*TASK ITEM:* As an exercise, copy out the entries exactly as written.

*EXTRACTED MATERIAL:*
Segment Open

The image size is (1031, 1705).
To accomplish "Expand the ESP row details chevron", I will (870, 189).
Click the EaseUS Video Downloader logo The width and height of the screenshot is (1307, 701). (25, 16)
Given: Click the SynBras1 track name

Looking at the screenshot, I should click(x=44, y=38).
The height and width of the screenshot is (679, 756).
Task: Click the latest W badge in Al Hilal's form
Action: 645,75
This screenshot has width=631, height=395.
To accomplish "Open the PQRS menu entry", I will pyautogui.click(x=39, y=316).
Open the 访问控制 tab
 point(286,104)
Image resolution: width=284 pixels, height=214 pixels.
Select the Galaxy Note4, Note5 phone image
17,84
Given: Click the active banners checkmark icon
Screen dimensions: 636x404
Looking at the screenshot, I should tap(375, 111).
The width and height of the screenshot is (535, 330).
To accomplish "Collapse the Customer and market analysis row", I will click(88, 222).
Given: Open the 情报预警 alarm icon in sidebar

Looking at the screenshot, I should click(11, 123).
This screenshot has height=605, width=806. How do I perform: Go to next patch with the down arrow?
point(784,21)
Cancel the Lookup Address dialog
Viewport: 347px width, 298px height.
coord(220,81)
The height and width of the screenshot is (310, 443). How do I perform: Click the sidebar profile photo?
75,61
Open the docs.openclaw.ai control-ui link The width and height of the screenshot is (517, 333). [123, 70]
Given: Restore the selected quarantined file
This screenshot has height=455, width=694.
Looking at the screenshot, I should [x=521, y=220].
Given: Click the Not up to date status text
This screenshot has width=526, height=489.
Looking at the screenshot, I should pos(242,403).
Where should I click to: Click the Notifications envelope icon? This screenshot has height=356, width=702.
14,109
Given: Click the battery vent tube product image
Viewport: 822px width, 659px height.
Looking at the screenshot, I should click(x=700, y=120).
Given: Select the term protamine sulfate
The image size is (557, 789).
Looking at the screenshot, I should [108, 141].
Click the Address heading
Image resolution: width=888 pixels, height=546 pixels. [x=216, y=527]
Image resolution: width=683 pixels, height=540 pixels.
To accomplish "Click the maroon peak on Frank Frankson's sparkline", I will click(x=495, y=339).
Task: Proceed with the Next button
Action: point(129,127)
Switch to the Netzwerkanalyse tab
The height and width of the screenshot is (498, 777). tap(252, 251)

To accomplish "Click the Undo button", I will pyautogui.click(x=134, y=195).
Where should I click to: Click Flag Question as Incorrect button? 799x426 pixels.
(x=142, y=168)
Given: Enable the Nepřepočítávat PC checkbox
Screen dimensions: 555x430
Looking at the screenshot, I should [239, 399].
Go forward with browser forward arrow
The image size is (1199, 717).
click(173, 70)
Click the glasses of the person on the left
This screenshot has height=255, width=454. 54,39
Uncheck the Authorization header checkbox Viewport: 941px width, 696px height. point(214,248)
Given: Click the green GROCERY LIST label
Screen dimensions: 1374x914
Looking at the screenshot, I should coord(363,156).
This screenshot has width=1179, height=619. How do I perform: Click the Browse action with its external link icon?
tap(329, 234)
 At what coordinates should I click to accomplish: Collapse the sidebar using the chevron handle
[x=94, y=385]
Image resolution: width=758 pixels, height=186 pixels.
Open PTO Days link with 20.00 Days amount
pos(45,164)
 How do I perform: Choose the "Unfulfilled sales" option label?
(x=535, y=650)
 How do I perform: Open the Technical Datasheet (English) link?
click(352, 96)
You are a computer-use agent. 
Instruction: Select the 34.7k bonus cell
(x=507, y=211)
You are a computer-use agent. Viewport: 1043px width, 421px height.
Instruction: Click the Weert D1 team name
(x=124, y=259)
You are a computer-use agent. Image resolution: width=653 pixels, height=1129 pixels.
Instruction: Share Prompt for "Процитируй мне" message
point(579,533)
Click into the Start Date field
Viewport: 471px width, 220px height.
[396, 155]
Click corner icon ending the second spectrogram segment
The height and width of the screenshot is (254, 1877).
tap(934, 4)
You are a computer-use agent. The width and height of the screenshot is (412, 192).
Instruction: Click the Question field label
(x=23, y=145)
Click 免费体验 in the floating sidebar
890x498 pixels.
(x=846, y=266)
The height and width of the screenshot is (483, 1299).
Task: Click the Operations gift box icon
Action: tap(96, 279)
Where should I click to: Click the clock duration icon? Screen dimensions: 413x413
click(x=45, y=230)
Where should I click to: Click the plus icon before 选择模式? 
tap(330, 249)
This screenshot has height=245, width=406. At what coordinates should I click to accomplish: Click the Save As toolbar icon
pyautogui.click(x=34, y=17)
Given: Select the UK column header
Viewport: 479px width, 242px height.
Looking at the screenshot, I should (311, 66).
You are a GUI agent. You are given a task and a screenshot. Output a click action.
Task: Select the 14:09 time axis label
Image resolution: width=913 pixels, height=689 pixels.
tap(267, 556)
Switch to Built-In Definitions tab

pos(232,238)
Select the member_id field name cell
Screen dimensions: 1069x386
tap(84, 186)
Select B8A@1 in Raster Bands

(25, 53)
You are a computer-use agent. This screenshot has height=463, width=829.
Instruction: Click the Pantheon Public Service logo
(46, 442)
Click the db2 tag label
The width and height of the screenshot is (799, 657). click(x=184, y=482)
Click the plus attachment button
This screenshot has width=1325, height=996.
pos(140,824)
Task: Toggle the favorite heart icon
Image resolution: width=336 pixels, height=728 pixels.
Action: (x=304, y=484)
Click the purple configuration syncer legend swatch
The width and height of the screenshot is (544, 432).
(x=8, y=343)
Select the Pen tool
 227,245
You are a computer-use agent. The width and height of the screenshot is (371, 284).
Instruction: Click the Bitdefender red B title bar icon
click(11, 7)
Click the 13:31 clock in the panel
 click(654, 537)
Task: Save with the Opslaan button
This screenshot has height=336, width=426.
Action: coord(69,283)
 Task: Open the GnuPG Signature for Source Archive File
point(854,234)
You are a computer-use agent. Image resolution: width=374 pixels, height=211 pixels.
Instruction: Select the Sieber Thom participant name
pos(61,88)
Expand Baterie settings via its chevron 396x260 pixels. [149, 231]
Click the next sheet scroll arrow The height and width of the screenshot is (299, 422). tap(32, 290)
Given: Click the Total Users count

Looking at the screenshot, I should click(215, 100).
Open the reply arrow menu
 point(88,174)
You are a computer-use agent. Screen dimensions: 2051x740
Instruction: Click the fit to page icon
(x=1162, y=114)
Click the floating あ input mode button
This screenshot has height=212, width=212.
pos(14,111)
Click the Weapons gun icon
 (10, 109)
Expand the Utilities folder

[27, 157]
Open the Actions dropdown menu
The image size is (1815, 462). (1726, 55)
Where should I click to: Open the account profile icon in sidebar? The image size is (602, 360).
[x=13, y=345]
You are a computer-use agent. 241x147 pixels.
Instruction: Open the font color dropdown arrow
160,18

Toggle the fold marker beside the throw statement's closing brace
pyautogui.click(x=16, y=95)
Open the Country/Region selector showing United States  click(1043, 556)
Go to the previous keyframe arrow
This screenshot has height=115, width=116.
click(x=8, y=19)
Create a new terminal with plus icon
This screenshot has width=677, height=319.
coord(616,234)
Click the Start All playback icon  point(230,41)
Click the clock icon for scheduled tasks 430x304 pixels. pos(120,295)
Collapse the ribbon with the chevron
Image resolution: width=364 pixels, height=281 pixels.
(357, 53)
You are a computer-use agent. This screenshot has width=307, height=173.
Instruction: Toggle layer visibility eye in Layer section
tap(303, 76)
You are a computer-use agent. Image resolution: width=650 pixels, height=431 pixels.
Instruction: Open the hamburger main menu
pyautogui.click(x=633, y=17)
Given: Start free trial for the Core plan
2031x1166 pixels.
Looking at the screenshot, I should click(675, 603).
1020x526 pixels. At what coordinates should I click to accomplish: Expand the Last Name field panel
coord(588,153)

Segment Closed

*ANSWER SECTION:*
The image size is (1031, 1705).
To accomplish "Expand the ESP row details chevron", I will (870, 189).
Click the EaseUS Video Downloader logo The width and height of the screenshot is (1307, 701). (25, 16)
Given: Click the SynBras1 track name

Looking at the screenshot, I should click(x=44, y=38).
The height and width of the screenshot is (679, 756).
Task: Click the latest W badge in Al Hilal's form
Action: 645,75
This screenshot has width=631, height=395.
To accomplish "Open the PQRS menu entry", I will pyautogui.click(x=39, y=316).
Open the 访问控制 tab
 point(286,104)
Image resolution: width=284 pixels, height=214 pixels.
Select the Galaxy Note4, Note5 phone image
17,84
Given: Click the active banners checkmark icon
Screen dimensions: 636x404
Looking at the screenshot, I should tap(375, 111).
The width and height of the screenshot is (535, 330).
To accomplish "Collapse the Customer and market analysis row", I will click(88, 222).
Given: Open the 情报预警 alarm icon in sidebar

Looking at the screenshot, I should click(11, 123).
This screenshot has height=605, width=806. How do I perform: Go to next patch with the down arrow?
point(784,21)
Cancel the Lookup Address dialog
Viewport: 347px width, 298px height.
coord(220,81)
The height and width of the screenshot is (310, 443). How do I perform: Click the sidebar profile photo?
75,61
Open the docs.openclaw.ai control-ui link The width and height of the screenshot is (517, 333). [123, 70]
Given: Restore the selected quarantined file
This screenshot has height=455, width=694.
Looking at the screenshot, I should [x=521, y=220].
Given: Click the Not up to date status text
This screenshot has width=526, height=489.
Looking at the screenshot, I should pos(242,403).
Where should I click to: Click the Notifications envelope icon? This screenshot has height=356, width=702.
14,109
Given: Click the battery vent tube product image
Viewport: 822px width, 659px height.
Looking at the screenshot, I should click(x=700, y=120).
Given: Select the term protamine sulfate
The image size is (557, 789).
Looking at the screenshot, I should [108, 141].
Click the Address heading
Image resolution: width=888 pixels, height=546 pixels. [x=216, y=527]
Image resolution: width=683 pixels, height=540 pixels.
To accomplish "Click the maroon peak on Frank Frankson's sparkline", I will click(x=495, y=339).
Task: Proceed with the Next button
Action: point(129,127)
Switch to the Netzwerkanalyse tab
The height and width of the screenshot is (498, 777). tap(252, 251)

To accomplish "Click the Undo button", I will pyautogui.click(x=134, y=195).
Where should I click to: Click Flag Question as Incorrect button? 799x426 pixels.
(x=142, y=168)
Given: Enable the Nepřepočítávat PC checkbox
Screen dimensions: 555x430
Looking at the screenshot, I should [239, 399].
Go forward with browser forward arrow
The image size is (1199, 717).
click(173, 70)
Click the glasses of the person on the left
This screenshot has height=255, width=454. 54,39
Uncheck the Authorization header checkbox Viewport: 941px width, 696px height. point(214,248)
Given: Click the green GROCERY LIST label
Screen dimensions: 1374x914
Looking at the screenshot, I should coord(363,156).
This screenshot has width=1179, height=619. How do I perform: Click the Browse action with its external link icon?
tap(329, 234)
 At what coordinates should I click to accomplish: Collapse the sidebar using the chevron handle
[x=94, y=385]
Image resolution: width=758 pixels, height=186 pixels.
Open PTO Days link with 20.00 Days amount
pos(45,164)
 How do I perform: Choose the "Unfulfilled sales" option label?
(x=535, y=650)
 How do I perform: Open the Technical Datasheet (English) link?
click(352, 96)
You are a computer-use agent. 
Instruction: Select the 34.7k bonus cell
(x=507, y=211)
You are a computer-use agent. Viewport: 1043px width, 421px height.
Instruction: Click the Weert D1 team name
(x=124, y=259)
You are a computer-use agent. Image resolution: width=653 pixels, height=1129 pixels.
Instruction: Share Prompt for "Процитируй мне" message
point(579,533)
Click into the Start Date field
Viewport: 471px width, 220px height.
[396, 155]
Click corner icon ending the second spectrogram segment
The height and width of the screenshot is (254, 1877).
tap(934, 4)
You are a computer-use agent. The width and height of the screenshot is (412, 192).
Instruction: Click the Question field label
(x=23, y=145)
Click 免费体验 in the floating sidebar
890x498 pixels.
(x=846, y=266)
The height and width of the screenshot is (483, 1299).
Task: Click the Operations gift box icon
Action: tap(96, 279)
Where should I click to: Click the clock duration icon? Screen dimensions: 413x413
click(x=45, y=230)
Where should I click to: Click the plus icon before 选择模式? 
tap(330, 249)
This screenshot has height=245, width=406. At what coordinates should I click to accomplish: Click the Save As toolbar icon
pyautogui.click(x=34, y=17)
Given: Select the UK column header
Viewport: 479px width, 242px height.
Looking at the screenshot, I should (311, 66).
You are a GUI agent. You are given a task and a screenshot. Output a click action.
Task: Select the 14:09 time axis label
Image resolution: width=913 pixels, height=689 pixels.
tap(267, 556)
Switch to Built-In Definitions tab

pos(232,238)
Select the member_id field name cell
Screen dimensions: 1069x386
tap(84, 186)
Select B8A@1 in Raster Bands

(25, 53)
You are a computer-use agent. This screenshot has height=463, width=829.
Instruction: Click the Pantheon Public Service logo
(46, 442)
Click the db2 tag label
The width and height of the screenshot is (799, 657). click(x=184, y=482)
Click the plus attachment button
This screenshot has width=1325, height=996.
pos(140,824)
Task: Toggle the favorite heart icon
Image resolution: width=336 pixels, height=728 pixels.
Action: (x=304, y=484)
Click the purple configuration syncer legend swatch
The width and height of the screenshot is (544, 432).
(x=8, y=343)
Select the Pen tool
 227,245
You are a computer-use agent. The width and height of the screenshot is (371, 284).
Instruction: Click the Bitdefender red B title bar icon
click(11, 7)
Click the 13:31 clock in the panel
 click(654, 537)
Task: Save with the Opslaan button
This screenshot has height=336, width=426.
Action: coord(69,283)
 Task: Open the GnuPG Signature for Source Archive File
point(854,234)
You are a computer-use agent. Image resolution: width=374 pixels, height=211 pixels.
Instruction: Select the Sieber Thom participant name
pos(61,88)
Expand Baterie settings via its chevron 396x260 pixels. [149, 231]
Click the next sheet scroll arrow The height and width of the screenshot is (299, 422). tap(32, 290)
Given: Click the Total Users count

Looking at the screenshot, I should click(215, 100).
Open the reply arrow menu
 point(88,174)
You are a computer-use agent. Screen dimensions: 2051x740
Instruction: Click the fit to page icon
(x=1162, y=114)
Click the floating あ input mode button
This screenshot has height=212, width=212.
pos(14,111)
Click the Weapons gun icon
 (10, 109)
Expand the Utilities folder

[27, 157]
Open the Actions dropdown menu
The image size is (1815, 462). (1726, 55)
Where should I click to: Open the account profile icon in sidebar? The image size is (602, 360).
[x=13, y=345]
You are a computer-use agent. 241x147 pixels.
Instruction: Open the font color dropdown arrow
160,18

Toggle the fold marker beside the throw statement's closing brace
pyautogui.click(x=16, y=95)
Open the Country/Region selector showing United States  click(1043, 556)
Go to the previous keyframe arrow
This screenshot has height=115, width=116.
click(x=8, y=19)
Create a new terminal with plus icon
This screenshot has width=677, height=319.
coord(616,234)
Click the Start All playback icon  point(230,41)
Click the clock icon for scheduled tasks 430x304 pixels. pos(120,295)
Collapse the ribbon with the chevron
Image resolution: width=364 pixels, height=281 pixels.
(357, 53)
You are a computer-use agent. This screenshot has width=307, height=173.
Instruction: Toggle layer visibility eye in Layer section
tap(303, 76)
You are a computer-use agent. Image resolution: width=650 pixels, height=431 pixels.
Instruction: Open the hamburger main menu
pyautogui.click(x=633, y=17)
Given: Start free trial for the Core plan
2031x1166 pixels.
Looking at the screenshot, I should click(675, 603).
1020x526 pixels. At what coordinates should I click to accomplish: Expand the Last Name field panel
coord(588,153)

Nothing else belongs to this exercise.